### TASK TO CARRY OUT
No picture should appear in the copy. Transcribe exactly, and only, the lines from the one with "You are a GUI" through the last line of the data below.

RECORDS FOR PROCESSING: Begin

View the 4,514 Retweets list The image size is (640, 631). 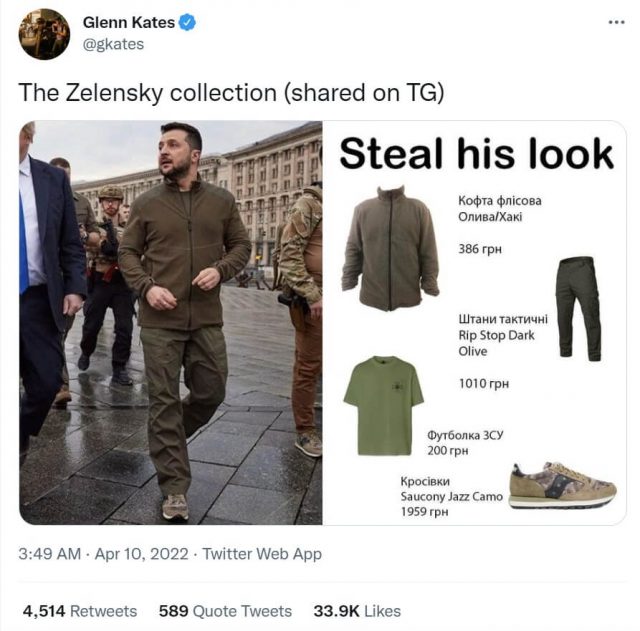(x=80, y=611)

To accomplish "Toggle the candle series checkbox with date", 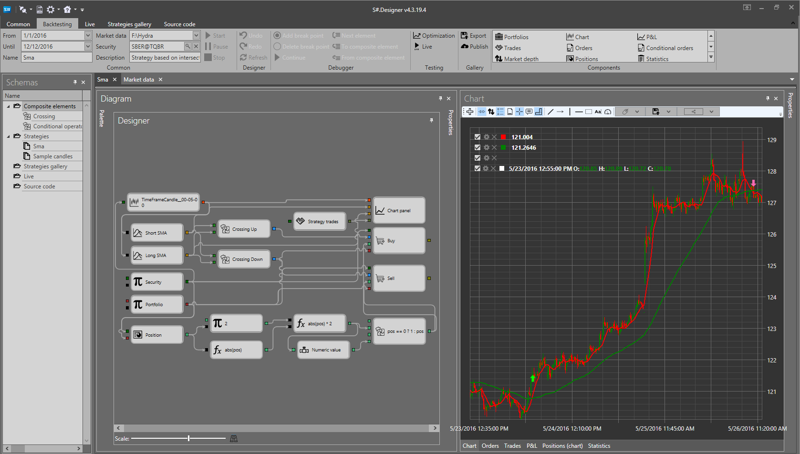I will click(477, 169).
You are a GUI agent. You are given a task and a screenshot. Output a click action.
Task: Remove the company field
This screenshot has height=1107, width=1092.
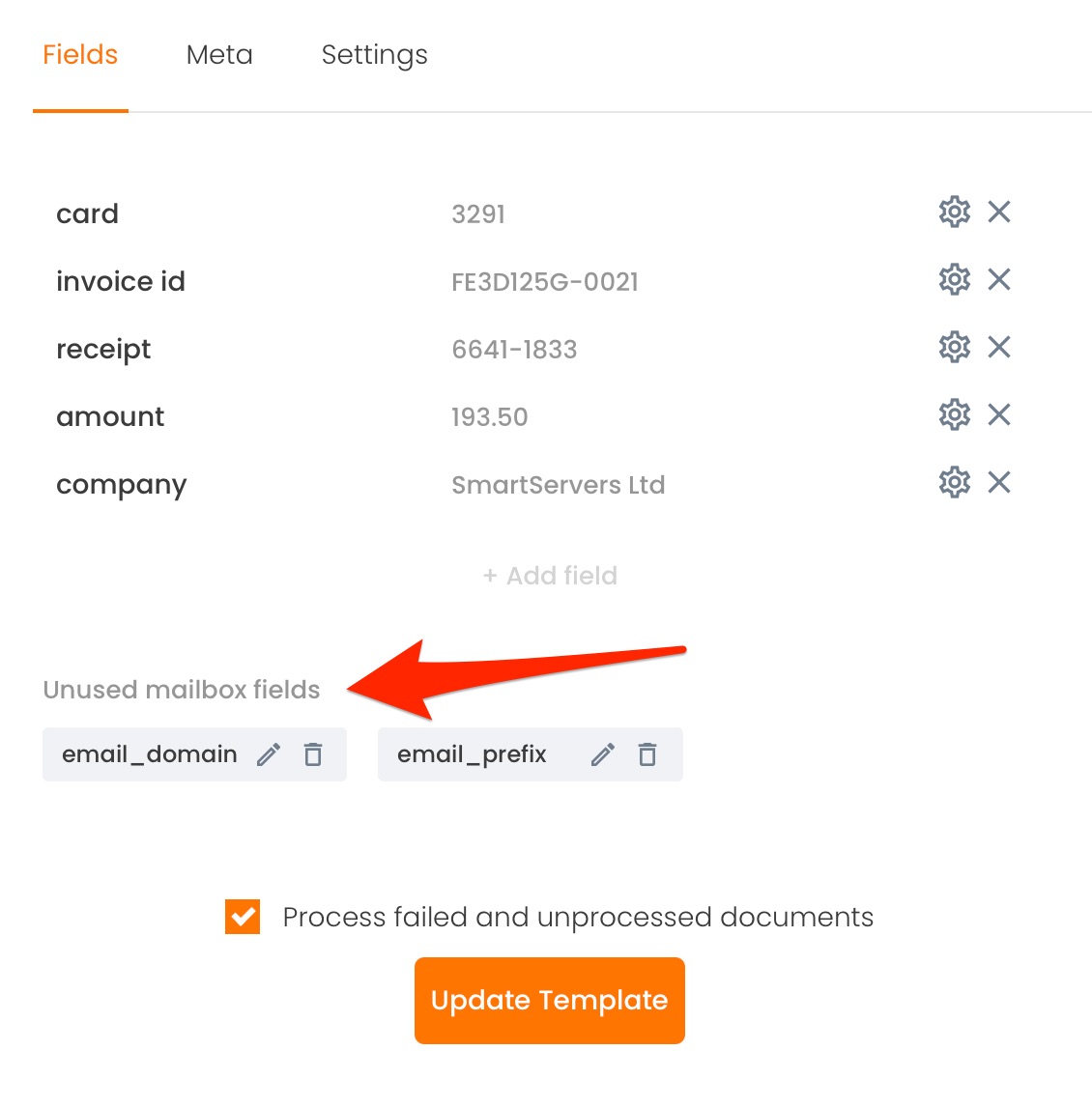pyautogui.click(x=999, y=482)
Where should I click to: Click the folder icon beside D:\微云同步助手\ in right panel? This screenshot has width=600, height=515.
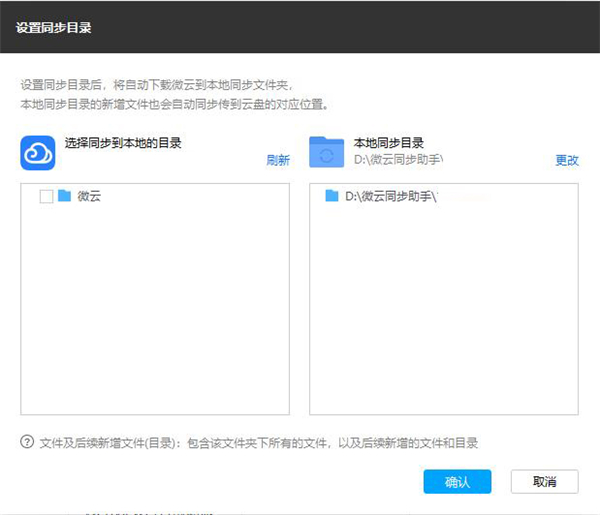[333, 197]
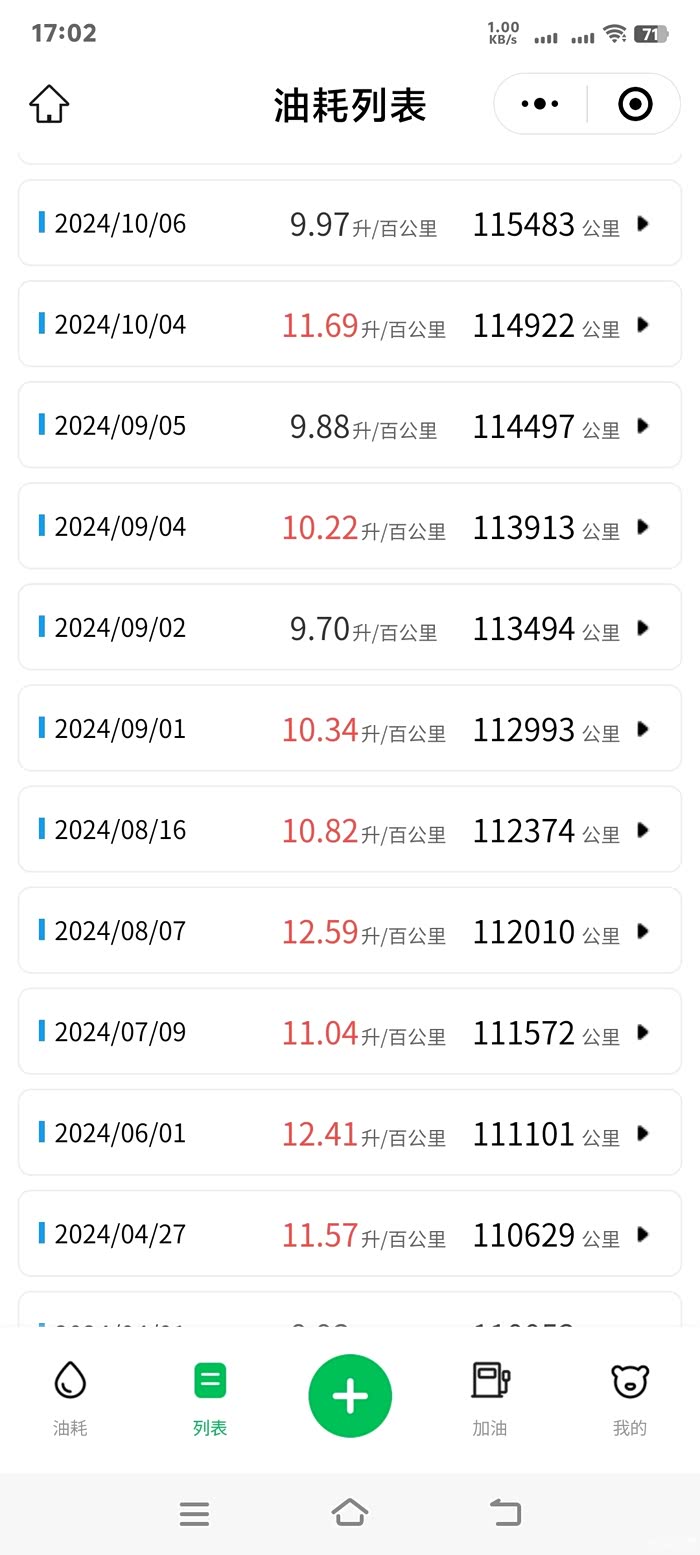700x1555 pixels.
Task: Close mini program via target circle icon
Action: [x=635, y=104]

RECORDS FOR PROCESSING: End

### ANSWER BELOW
You are a GUI agent. You are given a task and a screenshot. Output a click action.
Task: Remove the company field
This screenshot has height=1107, width=1092.
pyautogui.click(x=999, y=482)
Where should I click to: Click the folder icon beside D:\微云同步助手\ in right panel? This screenshot has width=600, height=515.
[333, 197]
700x1555 pixels.
Task: Close mini program via target circle icon
Action: [x=635, y=104]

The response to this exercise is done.